Le Pape François en visite en Centrafrique

Le pape François est arrivé dimanche 29 novembre à Bangui pour une visite de deux jours dans la capitale de la Centrafrique. Cette visite est porteuse d’espoir dans un pays en proie à des violences religieuses. Il prévoit de se rendre à la mosquée de Koudoukou au Pk5, un quartier musulman exposé de la capitale centrafricaine.

 

Le pape François, accueilli triomphalement dimanche à Bangui.

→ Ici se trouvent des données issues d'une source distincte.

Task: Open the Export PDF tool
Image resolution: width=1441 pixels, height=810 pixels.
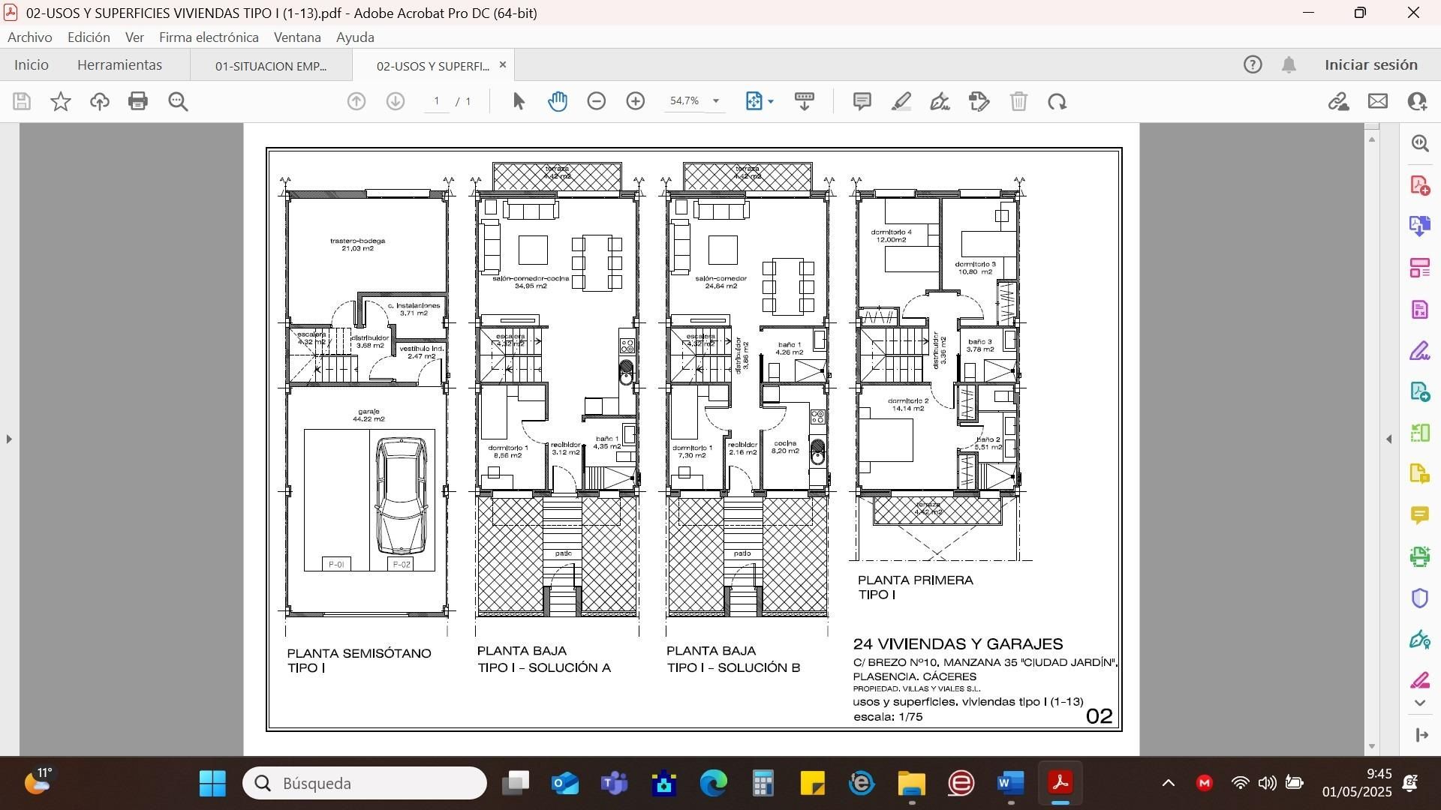Action: coord(1419,226)
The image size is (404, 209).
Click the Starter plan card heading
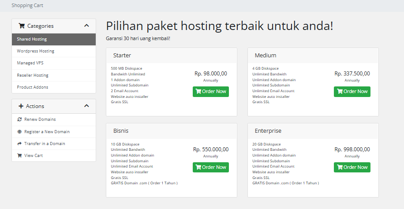[x=122, y=56]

Il a tenu à venir en Centrafrique, malgré un climat sécuritaire volatile, confirmant ainsi qu’il s’agit d’un home de terrain. Il a demandé aux Centrafricains de résister à « la peur de l’autre », quelle que soit sa religion ou son ethnie, pour mettre fin aux violences intercommunautaires qui ont ensanglanté le pays depuis 2013. Cette visite de deux jours est la plus sensible de cette première tournée africaine pour François, qui a été au Kenya et en Ouganda en premier et second lieu.

 

Depuis son accession au siège papal, François n’au eu de cesse de prodiguer un message de paix et de réconciliation interreligieuse. De fait, la communauté musulmane attend également le pape avec faveur et espoir, dans un pays ou la religion est utilisée comme prétexte à une guerre civile ethnique aux proportions inquiétantes.

 

Après une visite à la mosquée Koudoukou, dans le quartier du PK-5, théâtre d’atrocités pendant les massacres intercommunautaires de la fin 2013, le pape gagnera le complexe sportif Barthélémy Boganda – stade qui peut accueillir 30 000 personnes – pour y célébrer sa dernière messe sur le sol africain. Il devrait lancer un dernier appel à cette nation à sortir de sa crise militaro-politique et morale. Malgré sa brièveté, une demi-heure environ, la cérémonie se voulait pour autant symboliquement importante comme un geste fort de confiance et de réconciliation, alors que la méfiance et la peur sont omniprésentes entre communautés.

 

Bangui est une petite ville et beaucoup de gens vont affluer de province et des pays voisins dimanche, ce qui demandera une gestion impeccable afin d’éviter des dérapages. Les Casques bleus (10.900 hommes) et la force française Sangaris (900) comme la police centrafricaine quadrillent la ville et le dispositif a été renforcé sur les sites où se rendra le pape, notamment l’enclave musulmane du PK5, le stade de 20.000 places et un camp de déplacés.